** Start of Records for processing **
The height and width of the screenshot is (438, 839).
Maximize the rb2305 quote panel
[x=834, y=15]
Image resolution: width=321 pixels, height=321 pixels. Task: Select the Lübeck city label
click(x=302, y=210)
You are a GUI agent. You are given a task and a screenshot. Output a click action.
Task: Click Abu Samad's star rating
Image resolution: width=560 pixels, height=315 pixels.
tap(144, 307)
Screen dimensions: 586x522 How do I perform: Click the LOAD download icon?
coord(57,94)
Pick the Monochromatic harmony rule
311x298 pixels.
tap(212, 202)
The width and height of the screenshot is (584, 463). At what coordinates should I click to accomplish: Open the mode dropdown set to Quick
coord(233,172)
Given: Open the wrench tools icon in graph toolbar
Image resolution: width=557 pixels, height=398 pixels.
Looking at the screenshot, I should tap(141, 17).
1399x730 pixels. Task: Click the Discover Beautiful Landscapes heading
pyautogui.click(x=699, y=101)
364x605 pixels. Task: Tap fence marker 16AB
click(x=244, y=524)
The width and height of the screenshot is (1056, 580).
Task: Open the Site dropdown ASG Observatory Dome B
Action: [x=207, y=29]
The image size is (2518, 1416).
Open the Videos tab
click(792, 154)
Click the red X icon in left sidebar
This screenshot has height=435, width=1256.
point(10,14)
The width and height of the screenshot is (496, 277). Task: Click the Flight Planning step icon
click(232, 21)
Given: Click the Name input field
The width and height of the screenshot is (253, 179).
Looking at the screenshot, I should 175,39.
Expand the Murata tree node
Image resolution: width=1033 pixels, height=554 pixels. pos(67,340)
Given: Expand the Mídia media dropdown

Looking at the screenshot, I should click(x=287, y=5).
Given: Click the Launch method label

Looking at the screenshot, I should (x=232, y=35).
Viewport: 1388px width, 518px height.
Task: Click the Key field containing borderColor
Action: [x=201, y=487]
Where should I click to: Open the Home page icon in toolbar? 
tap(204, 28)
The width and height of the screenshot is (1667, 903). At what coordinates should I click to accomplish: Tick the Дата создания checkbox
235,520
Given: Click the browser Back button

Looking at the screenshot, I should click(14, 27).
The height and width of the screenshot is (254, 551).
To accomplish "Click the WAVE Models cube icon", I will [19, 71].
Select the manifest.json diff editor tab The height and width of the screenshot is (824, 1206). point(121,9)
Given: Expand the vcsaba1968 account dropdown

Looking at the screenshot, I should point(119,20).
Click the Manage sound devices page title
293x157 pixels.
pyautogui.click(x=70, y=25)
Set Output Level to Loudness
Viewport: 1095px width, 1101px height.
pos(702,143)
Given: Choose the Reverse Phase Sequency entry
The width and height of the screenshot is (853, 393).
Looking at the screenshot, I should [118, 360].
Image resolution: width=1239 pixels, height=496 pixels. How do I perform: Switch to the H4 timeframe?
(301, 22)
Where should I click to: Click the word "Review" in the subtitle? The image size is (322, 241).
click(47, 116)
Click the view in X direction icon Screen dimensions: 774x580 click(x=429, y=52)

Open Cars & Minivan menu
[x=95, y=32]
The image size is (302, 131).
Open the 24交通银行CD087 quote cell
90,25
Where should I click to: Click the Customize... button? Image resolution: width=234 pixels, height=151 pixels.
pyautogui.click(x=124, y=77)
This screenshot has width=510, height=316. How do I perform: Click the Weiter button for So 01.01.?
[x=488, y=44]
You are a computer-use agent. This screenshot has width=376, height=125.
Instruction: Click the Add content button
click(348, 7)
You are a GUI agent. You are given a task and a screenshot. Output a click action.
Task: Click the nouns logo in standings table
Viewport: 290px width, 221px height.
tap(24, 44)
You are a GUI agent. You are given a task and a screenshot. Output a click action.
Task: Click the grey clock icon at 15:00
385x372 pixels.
** End of Records for processing **
Copy the records above verbatim, from the line containing "1399x730 pixels. Task: Click" to the line containing "Select the manifest.json", including both of those lines.

## Output for this exercise
1399x730 pixels. Task: Click the Discover Beautiful Landscapes heading
pyautogui.click(x=699, y=101)
364x605 pixels. Task: Tap fence marker 16AB
click(x=244, y=524)
The width and height of the screenshot is (1056, 580).
Task: Open the Site dropdown ASG Observatory Dome B
Action: [x=207, y=29]
The image size is (2518, 1416).
Open the Videos tab
click(792, 154)
Click the red X icon in left sidebar
This screenshot has height=435, width=1256.
point(10,14)
The width and height of the screenshot is (496, 277). Task: Click the Flight Planning step icon
click(232, 21)
Given: Click the Name input field
The width and height of the screenshot is (253, 179).
Looking at the screenshot, I should 175,39.
Expand the Murata tree node
Image resolution: width=1033 pixels, height=554 pixels. pos(67,340)
Given: Expand the Mídia media dropdown

Looking at the screenshot, I should click(x=287, y=5).
Given: Click the Launch method label

Looking at the screenshot, I should (x=232, y=35).
Viewport: 1388px width, 518px height.
Task: Click the Key field containing borderColor
Action: [x=201, y=487]
Where should I click to: Open the Home page icon in toolbar? 
tap(204, 28)
The width and height of the screenshot is (1667, 903). At what coordinates should I click to accomplish: Tick the Дата создания checkbox
235,520
Given: Click the browser Back button

Looking at the screenshot, I should click(14, 27).
The height and width of the screenshot is (254, 551).
To accomplish "Click the WAVE Models cube icon", I will [19, 71].
Select the manifest.json diff editor tab The height and width of the screenshot is (824, 1206). point(121,9)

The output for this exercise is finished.